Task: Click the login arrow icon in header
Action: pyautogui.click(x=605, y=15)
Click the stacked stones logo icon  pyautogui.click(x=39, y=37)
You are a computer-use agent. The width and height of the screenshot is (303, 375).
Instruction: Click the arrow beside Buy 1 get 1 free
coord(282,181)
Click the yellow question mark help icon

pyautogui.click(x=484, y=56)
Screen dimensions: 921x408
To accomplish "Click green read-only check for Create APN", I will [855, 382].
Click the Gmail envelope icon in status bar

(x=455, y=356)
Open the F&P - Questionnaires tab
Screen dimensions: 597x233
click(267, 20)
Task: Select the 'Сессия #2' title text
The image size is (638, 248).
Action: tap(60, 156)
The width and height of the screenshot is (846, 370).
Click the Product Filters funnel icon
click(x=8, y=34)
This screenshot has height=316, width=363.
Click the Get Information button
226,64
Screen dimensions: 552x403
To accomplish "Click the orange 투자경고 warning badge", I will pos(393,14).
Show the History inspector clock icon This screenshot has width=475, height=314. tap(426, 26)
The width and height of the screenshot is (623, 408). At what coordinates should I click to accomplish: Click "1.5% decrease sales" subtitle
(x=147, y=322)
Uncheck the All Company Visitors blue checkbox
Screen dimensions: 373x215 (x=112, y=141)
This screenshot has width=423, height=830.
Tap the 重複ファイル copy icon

--

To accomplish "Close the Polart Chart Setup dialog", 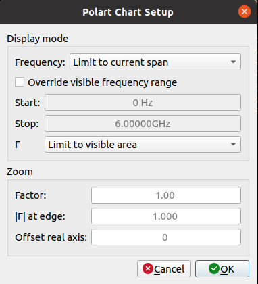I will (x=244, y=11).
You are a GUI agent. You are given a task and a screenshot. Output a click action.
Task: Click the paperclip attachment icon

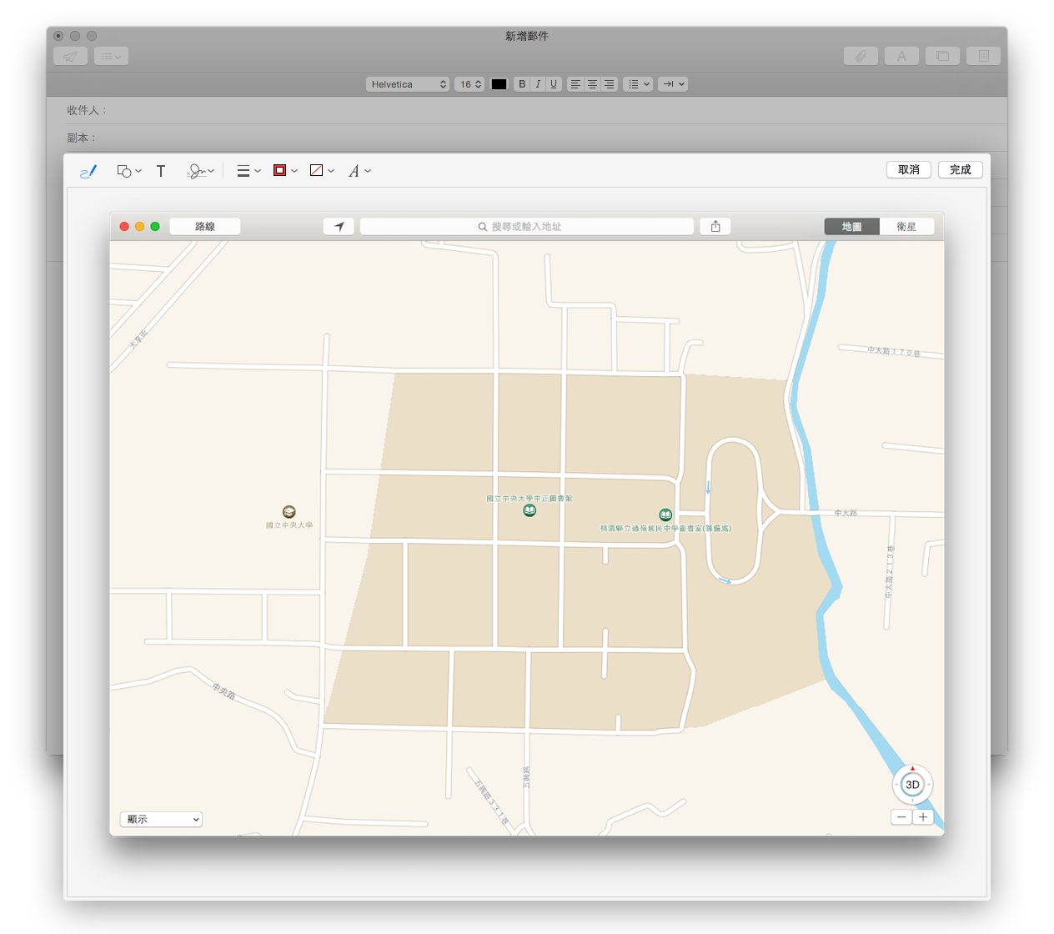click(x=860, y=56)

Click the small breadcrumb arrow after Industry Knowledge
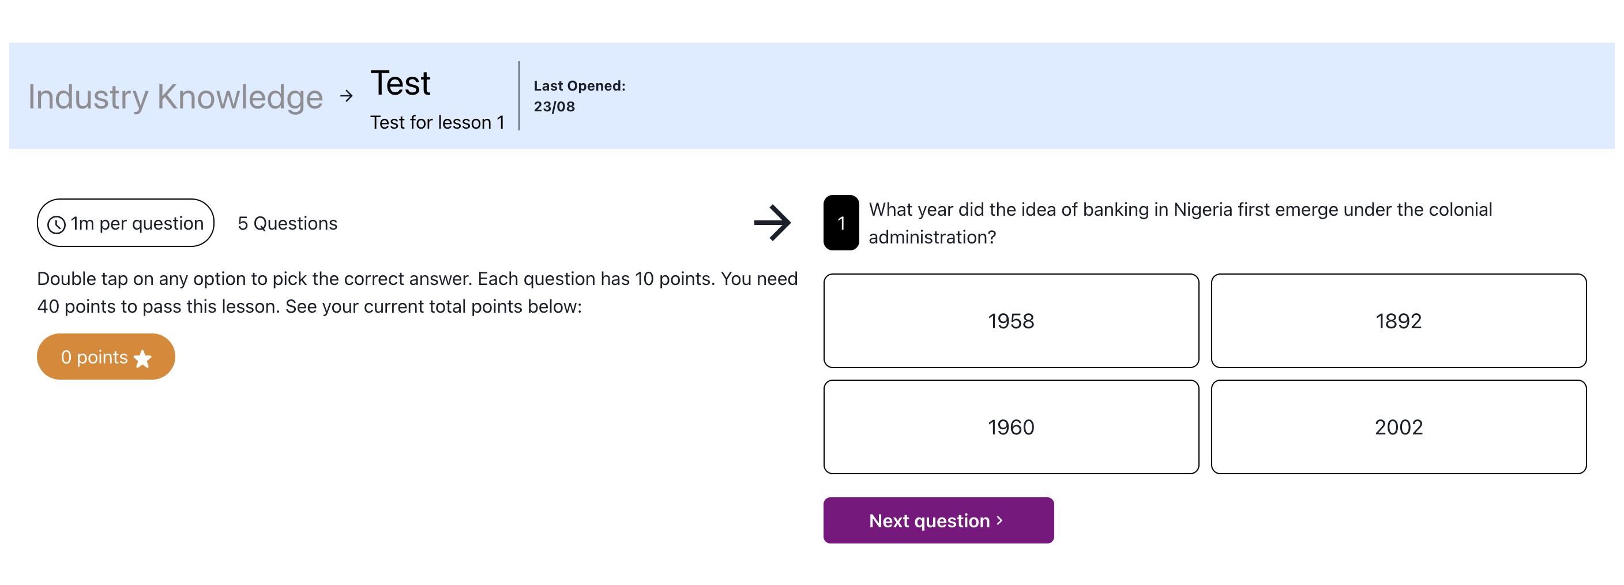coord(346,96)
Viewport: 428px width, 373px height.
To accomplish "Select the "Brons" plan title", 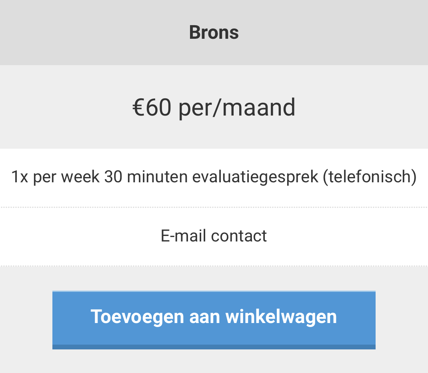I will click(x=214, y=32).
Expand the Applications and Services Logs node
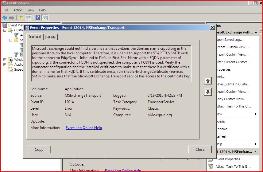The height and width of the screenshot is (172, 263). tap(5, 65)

YOUR OBJECTIVE
Among the lines above, return those that contain the string "agent".

SOLUTION TO THIS TASK
You are a computer-use agent. The width and height of the screenshot is (303, 375).
You are a GUI agent. You are given a task and a screenshot. Output a click action.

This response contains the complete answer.